Machine Learning Operation Specialization
Introduction to machine learning in Production (DeepLearning.AI)
Key Concepts:
- What makes deployments hard?
- A statistical issues
- Software Engine Issues.
Concept Drift and Data Drift:
Speech Recognition Example Pipeline: Audo is connected to VAD (Voice Activity Detection) looks at long stream of audio and clips only the part that has speech and forwards it to speech recognition module in cloud which in turn generates transcript.
MLOPs fundamentals from Google Cloud (Coursera)
Some of the things we hear from data scientists are:
- keeping track of the many models we have trained is difficult.
- They want to keep track of the different versions of the code,
- the values they chose for the different hyperparameters, and
- the metrics they’re evaluating.
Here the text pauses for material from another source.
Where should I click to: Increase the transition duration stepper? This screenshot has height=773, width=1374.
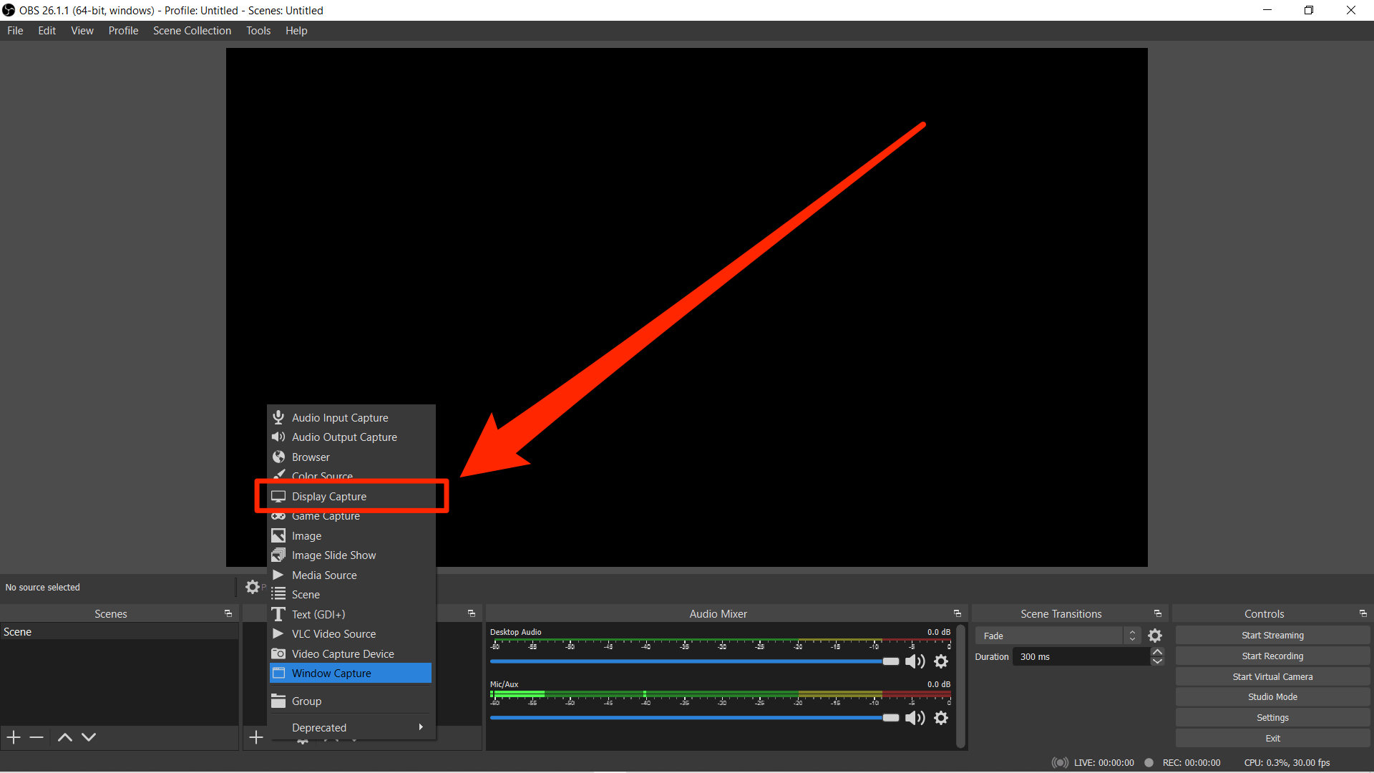pyautogui.click(x=1157, y=652)
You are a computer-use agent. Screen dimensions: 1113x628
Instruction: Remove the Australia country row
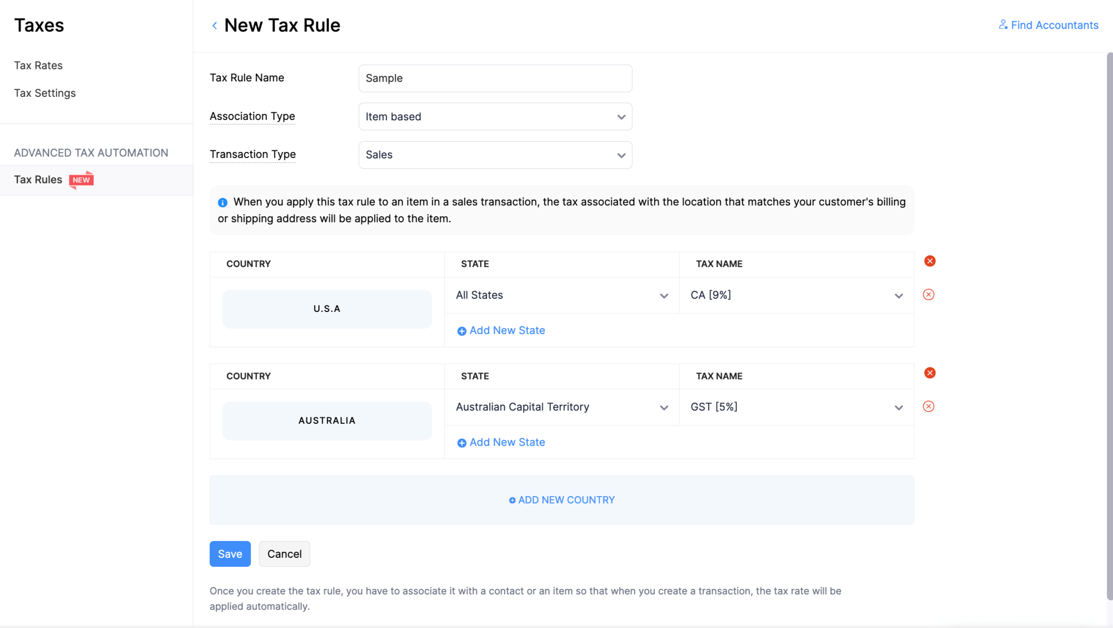[930, 373]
They have trouble keeping track of which ideas had been tried,
- which ones worked, and which ones did not.
- They cannot pinpoint the best model, which is possibly trained two weeks previously, reproduce it, and run it on full production data.
- Reproducibility is a major concern because there are scientists who want to be able to re-run the best model with a more thorough parameter sweep.
- Putting a model in production is difficult unless it can be reproduced, because many companies have that as a policy or requirement.
Introduction to Kubernetes and containers:
Containers are isolated user spaces for running application code. Containers are lightweight because they don’t carry a full operating system, they can be scheduled or packed tightly onto the underlying system, which is very efficient. They can be created and shut down very quickly because you’re just starting and stopping the processes that make up the application and not booting up an entire VM and initializing an operating system for each application.
The container allows you to execute your final code on VMs without worrying about software dependencies like application run times, system tools, system libraries, and other settings. You package your code with all the dependencies it needs, and the engine that executes your container, is responsible for making them available at runtime.
containers make it easier to build applications that use the microservices design pattern. That is, loosely coupled, fine-grained components. This modular design pattern allows the operating system to scale and also upgrade components of an application without affecting the application as a whole.